• Prompt: Please print the records between the line holding "I will point(113,171)." and the line holding "I will 17,177.", inclusive, reproducing each line exactly.

------ Material provided

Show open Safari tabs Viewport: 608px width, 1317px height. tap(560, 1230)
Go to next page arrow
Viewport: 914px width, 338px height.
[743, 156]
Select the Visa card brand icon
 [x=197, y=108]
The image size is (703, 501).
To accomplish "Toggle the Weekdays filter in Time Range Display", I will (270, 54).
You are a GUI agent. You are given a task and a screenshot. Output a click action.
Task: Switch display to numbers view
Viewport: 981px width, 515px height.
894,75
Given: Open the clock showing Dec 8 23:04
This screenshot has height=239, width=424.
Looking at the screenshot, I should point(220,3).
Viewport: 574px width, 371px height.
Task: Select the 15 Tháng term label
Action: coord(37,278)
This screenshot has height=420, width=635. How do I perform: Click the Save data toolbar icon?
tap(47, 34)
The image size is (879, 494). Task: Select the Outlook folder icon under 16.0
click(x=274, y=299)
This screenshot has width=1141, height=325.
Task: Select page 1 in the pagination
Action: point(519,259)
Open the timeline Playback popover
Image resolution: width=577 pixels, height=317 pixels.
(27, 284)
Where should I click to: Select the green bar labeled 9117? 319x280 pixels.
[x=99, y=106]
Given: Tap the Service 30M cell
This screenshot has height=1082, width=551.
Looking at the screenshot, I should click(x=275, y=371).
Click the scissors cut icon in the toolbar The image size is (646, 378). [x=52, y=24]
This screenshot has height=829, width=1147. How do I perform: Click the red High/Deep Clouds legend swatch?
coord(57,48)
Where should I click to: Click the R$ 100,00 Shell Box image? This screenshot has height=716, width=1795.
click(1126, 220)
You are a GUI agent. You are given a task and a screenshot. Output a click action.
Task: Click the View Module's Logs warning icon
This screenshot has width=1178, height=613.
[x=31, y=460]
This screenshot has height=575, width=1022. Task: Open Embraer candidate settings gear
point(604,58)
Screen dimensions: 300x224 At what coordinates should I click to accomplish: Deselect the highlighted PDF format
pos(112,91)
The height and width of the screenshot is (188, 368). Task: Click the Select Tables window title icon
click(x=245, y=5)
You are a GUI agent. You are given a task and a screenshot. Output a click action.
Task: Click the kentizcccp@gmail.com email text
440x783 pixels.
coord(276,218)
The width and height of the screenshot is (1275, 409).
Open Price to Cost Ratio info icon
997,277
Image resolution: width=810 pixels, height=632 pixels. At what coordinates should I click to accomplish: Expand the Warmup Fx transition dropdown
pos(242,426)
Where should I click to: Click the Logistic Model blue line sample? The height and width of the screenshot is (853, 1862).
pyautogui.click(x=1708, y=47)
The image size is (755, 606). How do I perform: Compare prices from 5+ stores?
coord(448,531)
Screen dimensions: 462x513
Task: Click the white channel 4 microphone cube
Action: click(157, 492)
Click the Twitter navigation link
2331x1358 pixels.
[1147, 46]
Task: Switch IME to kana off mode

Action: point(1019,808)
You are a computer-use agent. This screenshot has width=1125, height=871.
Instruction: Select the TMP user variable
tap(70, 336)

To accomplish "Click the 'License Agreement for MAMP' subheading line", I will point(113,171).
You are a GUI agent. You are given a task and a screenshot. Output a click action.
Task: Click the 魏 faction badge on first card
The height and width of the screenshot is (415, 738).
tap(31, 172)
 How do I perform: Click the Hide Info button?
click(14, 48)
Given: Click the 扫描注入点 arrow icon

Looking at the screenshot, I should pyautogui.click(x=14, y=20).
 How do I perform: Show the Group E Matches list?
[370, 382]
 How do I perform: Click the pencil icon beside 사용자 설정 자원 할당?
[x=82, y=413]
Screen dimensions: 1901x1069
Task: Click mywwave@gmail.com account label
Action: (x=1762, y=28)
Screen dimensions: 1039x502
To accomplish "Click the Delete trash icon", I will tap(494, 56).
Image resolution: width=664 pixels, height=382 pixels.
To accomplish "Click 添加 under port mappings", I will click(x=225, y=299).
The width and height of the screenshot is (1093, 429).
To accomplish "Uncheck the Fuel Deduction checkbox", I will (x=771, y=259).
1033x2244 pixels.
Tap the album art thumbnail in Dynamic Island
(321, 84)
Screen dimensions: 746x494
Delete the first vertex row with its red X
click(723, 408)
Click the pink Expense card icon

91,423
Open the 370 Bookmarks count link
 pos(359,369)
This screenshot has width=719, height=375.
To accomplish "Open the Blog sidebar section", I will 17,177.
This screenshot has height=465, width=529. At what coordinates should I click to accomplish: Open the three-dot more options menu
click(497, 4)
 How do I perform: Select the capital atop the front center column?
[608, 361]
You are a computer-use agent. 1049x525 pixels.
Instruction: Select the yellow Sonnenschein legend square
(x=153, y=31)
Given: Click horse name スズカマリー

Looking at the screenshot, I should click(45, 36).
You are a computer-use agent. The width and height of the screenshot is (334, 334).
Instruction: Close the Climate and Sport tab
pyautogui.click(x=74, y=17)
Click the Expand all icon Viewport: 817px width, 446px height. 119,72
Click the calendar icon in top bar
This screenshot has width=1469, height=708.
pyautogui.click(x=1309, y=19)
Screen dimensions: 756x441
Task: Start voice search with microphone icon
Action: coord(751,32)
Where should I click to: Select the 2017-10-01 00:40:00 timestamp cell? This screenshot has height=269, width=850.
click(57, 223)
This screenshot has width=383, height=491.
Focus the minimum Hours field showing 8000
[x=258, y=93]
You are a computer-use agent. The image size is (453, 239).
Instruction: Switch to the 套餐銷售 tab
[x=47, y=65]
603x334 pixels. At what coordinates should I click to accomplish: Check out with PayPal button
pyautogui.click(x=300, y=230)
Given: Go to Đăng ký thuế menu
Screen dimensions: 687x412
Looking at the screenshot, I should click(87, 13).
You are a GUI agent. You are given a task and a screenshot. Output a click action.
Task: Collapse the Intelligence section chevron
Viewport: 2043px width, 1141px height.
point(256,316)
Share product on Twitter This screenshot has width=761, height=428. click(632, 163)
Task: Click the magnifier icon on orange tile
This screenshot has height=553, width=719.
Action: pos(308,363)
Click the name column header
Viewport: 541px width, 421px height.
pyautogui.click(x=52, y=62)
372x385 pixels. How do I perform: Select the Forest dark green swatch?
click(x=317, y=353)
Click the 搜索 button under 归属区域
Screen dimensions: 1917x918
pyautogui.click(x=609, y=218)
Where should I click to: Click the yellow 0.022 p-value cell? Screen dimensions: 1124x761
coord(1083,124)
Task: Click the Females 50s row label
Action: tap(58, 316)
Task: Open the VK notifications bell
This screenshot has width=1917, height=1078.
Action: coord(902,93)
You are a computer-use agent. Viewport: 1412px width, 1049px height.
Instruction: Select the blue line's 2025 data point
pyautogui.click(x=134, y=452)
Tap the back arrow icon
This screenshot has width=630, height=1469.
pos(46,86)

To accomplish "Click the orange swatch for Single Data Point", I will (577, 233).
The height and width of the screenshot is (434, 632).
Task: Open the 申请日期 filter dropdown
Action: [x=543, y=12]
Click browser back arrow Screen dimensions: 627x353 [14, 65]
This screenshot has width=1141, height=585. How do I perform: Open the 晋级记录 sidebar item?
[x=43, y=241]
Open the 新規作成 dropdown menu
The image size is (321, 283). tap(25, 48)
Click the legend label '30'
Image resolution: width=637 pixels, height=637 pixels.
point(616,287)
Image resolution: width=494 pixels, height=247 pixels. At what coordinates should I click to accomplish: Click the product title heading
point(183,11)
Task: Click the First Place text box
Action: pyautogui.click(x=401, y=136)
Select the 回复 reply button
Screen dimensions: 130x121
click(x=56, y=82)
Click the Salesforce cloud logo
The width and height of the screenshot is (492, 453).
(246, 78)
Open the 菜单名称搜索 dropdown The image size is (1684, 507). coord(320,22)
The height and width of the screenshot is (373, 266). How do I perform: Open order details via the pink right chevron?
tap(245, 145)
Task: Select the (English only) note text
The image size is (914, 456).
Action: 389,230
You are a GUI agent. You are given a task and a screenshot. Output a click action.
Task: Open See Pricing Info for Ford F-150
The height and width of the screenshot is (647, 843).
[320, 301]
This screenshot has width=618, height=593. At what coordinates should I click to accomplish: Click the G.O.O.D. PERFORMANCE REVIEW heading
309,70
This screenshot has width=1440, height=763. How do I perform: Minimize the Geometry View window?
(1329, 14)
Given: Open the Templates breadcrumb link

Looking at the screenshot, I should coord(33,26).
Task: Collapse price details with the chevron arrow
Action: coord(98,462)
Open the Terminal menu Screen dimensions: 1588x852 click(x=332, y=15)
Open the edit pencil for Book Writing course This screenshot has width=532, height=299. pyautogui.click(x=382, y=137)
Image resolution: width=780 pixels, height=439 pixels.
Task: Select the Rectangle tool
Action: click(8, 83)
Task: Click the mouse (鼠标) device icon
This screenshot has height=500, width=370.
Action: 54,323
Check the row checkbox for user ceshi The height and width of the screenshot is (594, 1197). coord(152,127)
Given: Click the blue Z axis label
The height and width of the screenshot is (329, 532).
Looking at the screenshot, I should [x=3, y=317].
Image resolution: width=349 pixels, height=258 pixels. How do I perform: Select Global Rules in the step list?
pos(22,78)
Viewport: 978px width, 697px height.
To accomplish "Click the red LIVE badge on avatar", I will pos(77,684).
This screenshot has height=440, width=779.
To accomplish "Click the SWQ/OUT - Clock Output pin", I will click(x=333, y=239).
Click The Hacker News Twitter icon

------------

• Written answer:
To accomplish "Click the 'License Agreement for MAMP' subheading line", I will point(113,171).
You are a GUI agent. You are given a task and a screenshot. Output a click action.
Task: Click the 魏 faction badge on first card
The height and width of the screenshot is (415, 738).
tap(31, 172)
 How do I perform: Click the Hide Info button?
click(14, 48)
Given: Click the 扫描注入点 arrow icon

Looking at the screenshot, I should pyautogui.click(x=14, y=20).
 How do I perform: Show the Group E Matches list?
[370, 382]
 How do I perform: Click the pencil icon beside 사용자 설정 자원 할당?
[x=82, y=413]
Screen dimensions: 1901x1069
Task: Click mywwave@gmail.com account label
Action: (x=1762, y=28)
Screen dimensions: 1039x502
To accomplish "Click the Delete trash icon", I will tap(494, 56).
Image resolution: width=664 pixels, height=382 pixels.
To accomplish "Click 添加 under port mappings", I will click(x=225, y=299).
The width and height of the screenshot is (1093, 429).
To accomplish "Uncheck the Fuel Deduction checkbox", I will (x=771, y=259).
1033x2244 pixels.
Tap the album art thumbnail in Dynamic Island
(321, 84)
Screen dimensions: 746x494
Delete the first vertex row with its red X
click(723, 408)
Click the pink Expense card icon

91,423
Open the 370 Bookmarks count link
 pos(359,369)
This screenshot has width=719, height=375.
To accomplish "Open the Blog sidebar section", I will 17,177.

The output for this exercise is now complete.